- _Work item_: Find all lines below containing the string "each" and return them.

- _Data supplied_:
- - - -

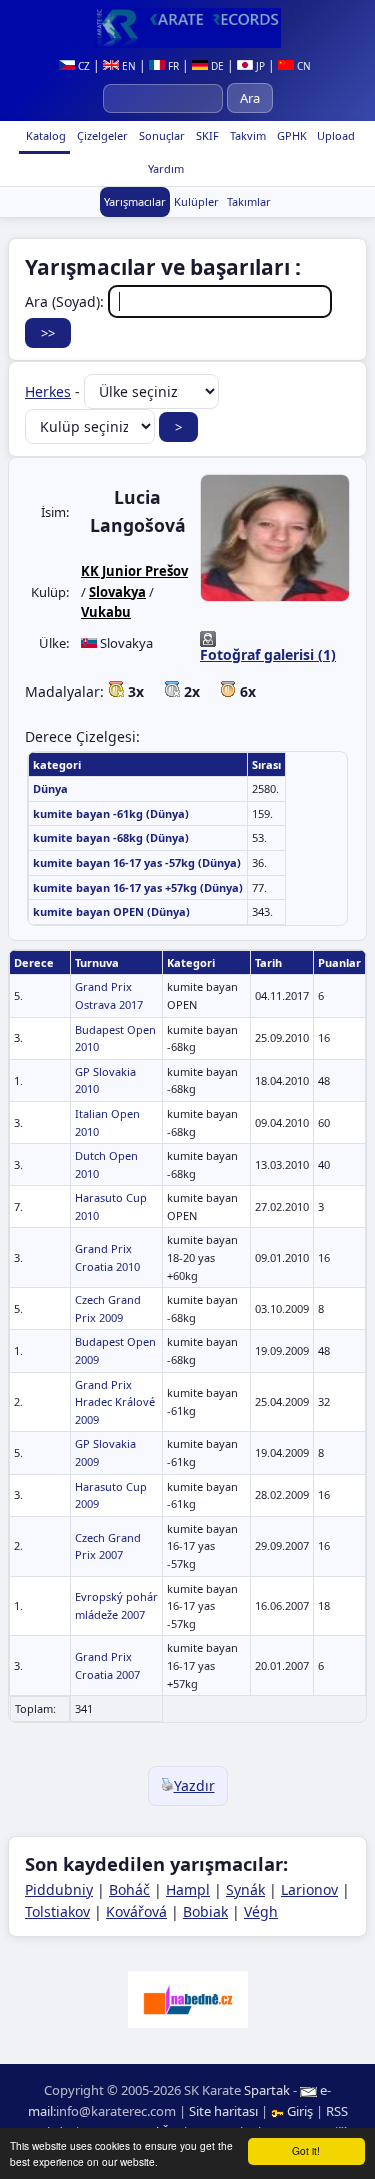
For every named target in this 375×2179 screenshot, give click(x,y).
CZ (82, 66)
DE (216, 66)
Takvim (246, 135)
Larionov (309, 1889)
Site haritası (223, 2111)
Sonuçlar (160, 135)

- - - -

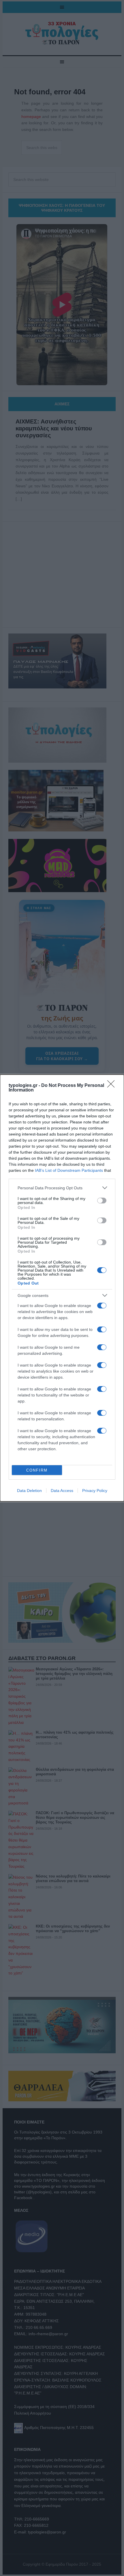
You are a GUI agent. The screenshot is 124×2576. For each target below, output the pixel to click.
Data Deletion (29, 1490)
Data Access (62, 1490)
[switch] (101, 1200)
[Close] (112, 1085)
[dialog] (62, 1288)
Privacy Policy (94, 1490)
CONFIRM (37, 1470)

- - - -

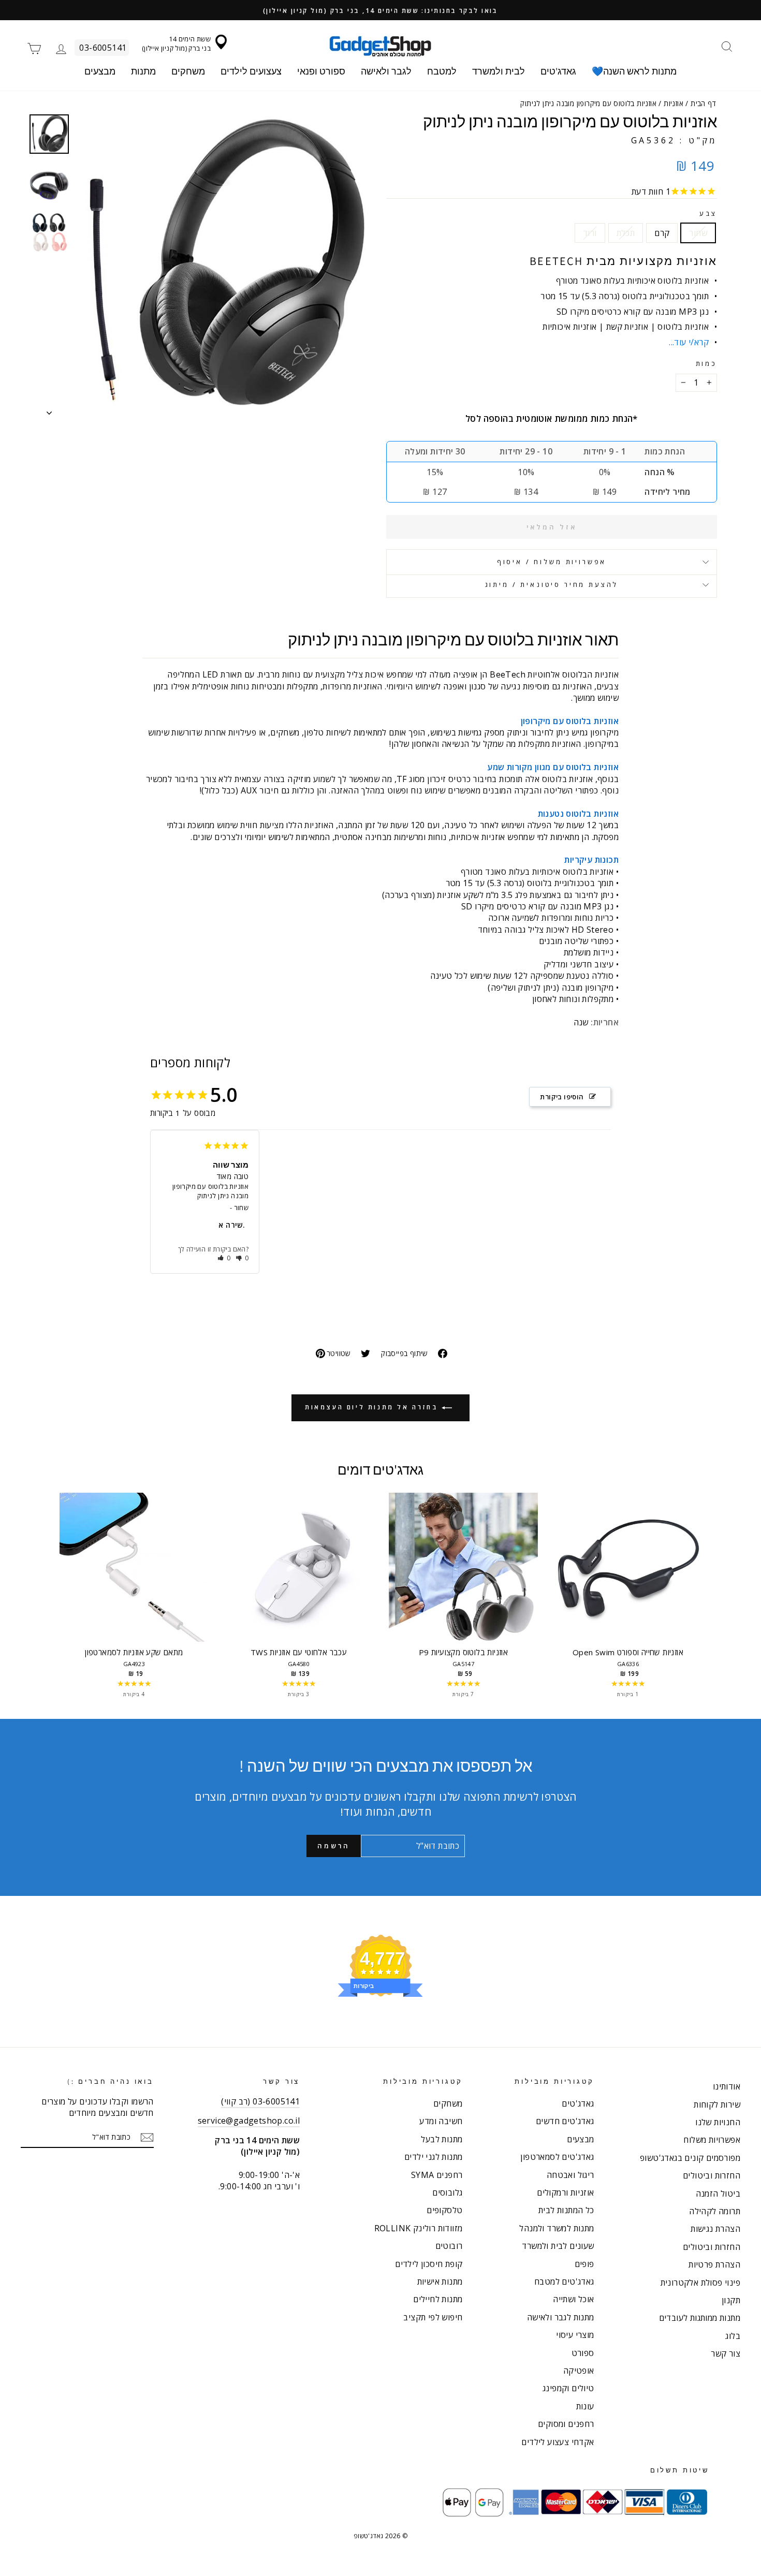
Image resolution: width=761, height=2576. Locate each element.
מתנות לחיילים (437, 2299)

- - - -

- _Response for this exercise_:
You are a GUI agent. The screenshot is 124×2576. For each target below, output the pixel to click.
Image resolution: width=761, height=2576. Locate each element.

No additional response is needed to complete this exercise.